FIG. 5B shows a method 550 for bridging MAC layer message from a real communication device, across a real network, to a simulated network, in accordance with at least some illustrative embodiments. After beginning execution of a network simulation, reducing the clocks speed of the real communication device being tested, and synchronizing the passage simulated passage of time with the passage of time as measured by the real device (block 552), a MAC layer message is received from the real communication device across a real network (block 554). The received MAC layer message is transformed into a MAC layer message that conforms to a protocol associated with a simulated network within the network simulation (block 556). In at least some illustrative embodiments, the transformation includes unencapsulating the MAC layer message from within MAC layer message received from the real device. In other illustrative embodiments, the transformation includes replacing at least some fields of the header of the MAC layer message from the real device with at least some different fields associated with the transformed MAC layer message. The transformed MAC layer message is then transmitted to the simulated network (block 558) completing the method (block 560).

The above disclosure is meant to be illustrative of the principles and various embodiments of the present invention. Numerous variations and modifications will become apparent to those skilled in the art once the above disclosure is fully appreciated. For example, although the embodiments presented describe a simulated cellular telephone communication network, other embodiments may include other simulated wireless or wired networks, or combinations of simulated wired and wireless networks. Also, although the real and simulated networks of the embodiments shown and described utilize different communication protocols and technologies (e.g., wired and wireless; Ethernet and cellular telephone), other embodiments may include real and simulated networks that use the same protocol and the same technology. It is intended that the following claims be interpreted to embrace all such variations and modifications.

◆ Requirement 1
Do statements (a), (b), and (c) agree with the MAC-layer bridging passage? (a) The received MAC layer message goes to the simulated network with no transformation. (b) The clock speed of the real communication device being tested is reduced. (c) Other embodiments may use real and simulated networks with the same protocol and the same technology. Answer each with yes or no, and quote the words of the MAC-layer bridging passage that decide it.
◆ Requirement 2
Can you switch "Where should I click to" to "Where do I click to" in the entries starting at the line that contains "Given: Click the Secret Key input field" and ending at the line that contains "pyautogui.click(x=128, y=319)", then give only those lines again with nothing else changed?

◆ Supplied data

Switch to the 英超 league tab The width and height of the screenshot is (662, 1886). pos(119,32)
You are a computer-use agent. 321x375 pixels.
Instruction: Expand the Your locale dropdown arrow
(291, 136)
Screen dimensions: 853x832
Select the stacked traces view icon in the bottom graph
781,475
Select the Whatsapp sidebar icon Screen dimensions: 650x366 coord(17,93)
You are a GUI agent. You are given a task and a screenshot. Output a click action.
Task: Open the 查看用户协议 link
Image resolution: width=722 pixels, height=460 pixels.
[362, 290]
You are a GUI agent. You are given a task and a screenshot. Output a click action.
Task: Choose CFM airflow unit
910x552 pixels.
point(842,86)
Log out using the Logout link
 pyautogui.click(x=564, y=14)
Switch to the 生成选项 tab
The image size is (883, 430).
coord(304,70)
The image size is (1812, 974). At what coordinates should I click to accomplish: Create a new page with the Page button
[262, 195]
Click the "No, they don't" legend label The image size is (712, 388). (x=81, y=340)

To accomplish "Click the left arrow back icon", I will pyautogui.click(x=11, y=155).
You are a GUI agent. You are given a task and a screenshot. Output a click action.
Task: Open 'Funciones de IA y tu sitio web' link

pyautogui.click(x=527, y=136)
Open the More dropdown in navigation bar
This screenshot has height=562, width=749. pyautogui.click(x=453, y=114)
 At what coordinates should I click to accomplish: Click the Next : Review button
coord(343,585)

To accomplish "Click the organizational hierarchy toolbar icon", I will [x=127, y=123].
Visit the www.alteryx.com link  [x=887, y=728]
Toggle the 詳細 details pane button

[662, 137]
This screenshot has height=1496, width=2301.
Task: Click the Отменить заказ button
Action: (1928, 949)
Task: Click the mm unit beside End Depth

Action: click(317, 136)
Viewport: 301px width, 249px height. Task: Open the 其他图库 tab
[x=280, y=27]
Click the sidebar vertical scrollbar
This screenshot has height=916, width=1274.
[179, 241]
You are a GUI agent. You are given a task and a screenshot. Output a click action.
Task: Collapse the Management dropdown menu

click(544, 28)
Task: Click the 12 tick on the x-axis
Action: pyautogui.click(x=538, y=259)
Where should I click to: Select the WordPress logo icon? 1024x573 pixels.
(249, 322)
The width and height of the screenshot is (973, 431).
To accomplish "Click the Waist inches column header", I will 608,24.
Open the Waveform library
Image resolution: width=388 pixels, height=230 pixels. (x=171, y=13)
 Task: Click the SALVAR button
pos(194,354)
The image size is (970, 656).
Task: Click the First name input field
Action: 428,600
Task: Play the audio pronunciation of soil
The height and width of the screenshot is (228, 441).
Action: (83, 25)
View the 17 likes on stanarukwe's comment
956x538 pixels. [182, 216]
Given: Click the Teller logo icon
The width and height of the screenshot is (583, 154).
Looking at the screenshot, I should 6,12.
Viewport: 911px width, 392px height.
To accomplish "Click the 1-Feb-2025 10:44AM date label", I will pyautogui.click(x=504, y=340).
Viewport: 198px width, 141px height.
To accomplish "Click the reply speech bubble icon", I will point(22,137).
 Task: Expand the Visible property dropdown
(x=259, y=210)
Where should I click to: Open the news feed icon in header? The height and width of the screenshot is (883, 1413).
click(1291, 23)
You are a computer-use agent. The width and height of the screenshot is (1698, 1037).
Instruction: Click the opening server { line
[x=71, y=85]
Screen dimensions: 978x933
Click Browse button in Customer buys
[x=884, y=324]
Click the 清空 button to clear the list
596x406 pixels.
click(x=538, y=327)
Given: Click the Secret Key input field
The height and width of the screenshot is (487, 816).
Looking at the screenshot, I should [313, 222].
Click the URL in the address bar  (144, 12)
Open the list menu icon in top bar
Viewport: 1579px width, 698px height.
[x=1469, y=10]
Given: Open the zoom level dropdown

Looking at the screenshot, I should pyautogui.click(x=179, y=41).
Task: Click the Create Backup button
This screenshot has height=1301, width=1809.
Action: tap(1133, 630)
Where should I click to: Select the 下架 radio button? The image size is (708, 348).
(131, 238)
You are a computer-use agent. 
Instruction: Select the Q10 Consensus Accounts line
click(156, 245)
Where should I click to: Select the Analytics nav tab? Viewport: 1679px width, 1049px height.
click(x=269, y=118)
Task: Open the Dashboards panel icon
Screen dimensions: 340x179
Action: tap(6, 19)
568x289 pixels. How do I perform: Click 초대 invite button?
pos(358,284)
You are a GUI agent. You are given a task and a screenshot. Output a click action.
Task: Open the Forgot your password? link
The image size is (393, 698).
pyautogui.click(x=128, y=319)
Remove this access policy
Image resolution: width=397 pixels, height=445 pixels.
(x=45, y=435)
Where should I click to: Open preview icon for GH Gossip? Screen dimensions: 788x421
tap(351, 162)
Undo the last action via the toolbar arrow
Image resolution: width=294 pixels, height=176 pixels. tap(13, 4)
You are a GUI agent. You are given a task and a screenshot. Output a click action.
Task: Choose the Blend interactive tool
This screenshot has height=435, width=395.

◆ Complete output 1
(a) No: "The received MAC layer message is transformed into a MAC layer message that conforms to a protocol associated with a simulated network within the network simulation"
(b) Yes: "reducing the clocks speed of the real communication device being tested"
(c) Yes: "other embodiments may include real and simulated networks that use the same protocol and the same technology"

◆ Complete output 2
Given: Click the Secret Key input field
The height and width of the screenshot is (487, 816).
Looking at the screenshot, I should [313, 222].
Click the URL in the address bar  (144, 12)
Open the list menu icon in top bar
Viewport: 1579px width, 698px height.
[x=1469, y=10]
Given: Open the zoom level dropdown

Looking at the screenshot, I should pyautogui.click(x=179, y=41).
Task: Click the Create Backup button
This screenshot has height=1301, width=1809.
Action: tap(1133, 630)
Where do I click to: Select the 下架 radio button? The image size is (708, 348).
(131, 238)
You are a computer-use agent. 
Instruction: Select the Q10 Consensus Accounts line
click(156, 245)
Where do I click to: Select the Analytics nav tab? Viewport: 1679px width, 1049px height.
click(x=269, y=118)
Task: Open the Dashboards panel icon
Screen dimensions: 340x179
Action: tap(6, 19)
568x289 pixels. How do I perform: Click 초대 invite button?
pos(358,284)
You are a GUI agent. You are given a task and a screenshot. Output a click action.
Task: Open the Forgot your password? link
The image size is (393, 698).
pyautogui.click(x=128, y=319)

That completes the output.